The Mission of God: Unlocking the Bible’s Grand Narrative 8/19/12
Dr. Christopher Wright, the Director of of International Ministries for the Langham Partnership International, has authored “The Mission of God: Unlocking the Bible’s Grand Narrative“. SFOI being a missions ministry will intermittently share insights from Dr. Wright.
First, Dr. Wright begins Part I entitled “The Bible and Mission” on page 29 with the sentence, “Mission is what the Bible is all about; we could as meaningfully talk of the missional basis of the Bible as of the Biblical basis of mission. Now this is a bold claim. One would not expect to be able to turn the other way any phrase that began “The Biblical basis of….” There is, for example, a biblical basis for marriage, but there is not, obviously a marital basis for the Bible. There is a biblical basis for work, but work is not what the Bible is all about…..
Paragraph II page 29, “I take some encouragement in persisting with my claim from the words of the risen Jesus as recorded in Luke 24. First to the two on the road to Emmaus and then later to the rest of the disciples, Jesus made himself as Messiah the focus of the whole canon of Hebrew Scriptures that we now call the Old Testament (vv 27, 44). So we are accustomed to speaking of the Christological focus or center of the Bible. For Christians the whole Bible revolves around the person of Christ.
Paragraph III page 29, “Jesus went on, however, beyond his messianic centering of the Old Testament Scriptures to their missional thrust as well.
“Then He opened their minds to understand the Scriptures, 46 and He said to them, “ Thus it is written, that the Christ would suffer and rise again from the dead the third day, 47 and that repentance for forgiveness of sins would be proclaimed in His name to all the nations, beginning from Jerusalem.” (Luke 24:45-47).

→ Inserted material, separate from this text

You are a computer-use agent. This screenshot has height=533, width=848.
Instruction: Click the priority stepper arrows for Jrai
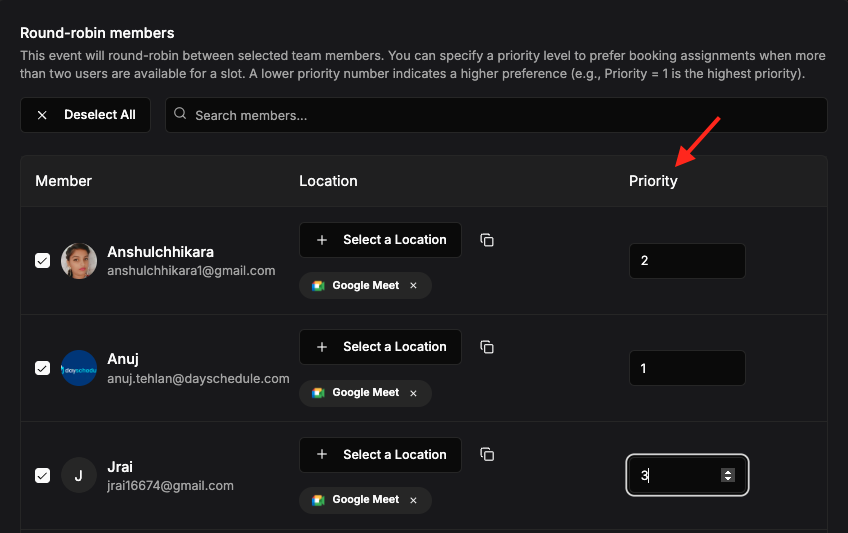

Paragraph I page 30, “Jesus’ whole sentence comes under the rubric “this is what is written.” Luke does not present Jesus as quoting any specific verse from the Old Testament, but He claims that the mission of preaching repentance and forgiveness to the nations is “what is written.” He seems to be saying that the whole of the Scripture (which we now know as the Old Testament) finds its focus and fulfillment both in life and death and resurrection of Israel’s Messiah, and in the mission to all nations, which flows from that event. Luke tells us that with these words Jesus “opened their minds so they could understand the Scriptures, ” or, as we might put it, He was setting their hermeneutical orientation and agenda. The proper way for disciples of the crucified and risen Jesus to read their Scriptures, is messianically and missionally.”
Paragraph II page 30, “Paul, though he was not present for the Old Testament hermeneutical lecture on the day of resurrection, clearly found that his encounter with the risen Jesus and his recognition of Jesus as Messiah and Lord radically transformed his (Paul’s) own way of reading his Scriptures. His hermeneutic now had the same double focus. Testifying before Festus he declares, “So, having obtained help from God, I stand to this day testifying both to small and great, stating nothing but what the Prophets and Moses said was going to take place; 23 that the Christ was to suffer, and that by reason of His resurrection from the dead He would be the first to proclaim light both to the Jewish people and to the Gentiles.” (Acts 26:22-23). This dual understanding of the Scriptures then shaped Paul’s whole resume as the apostle of the Messiah Jesus to the Gentiles.”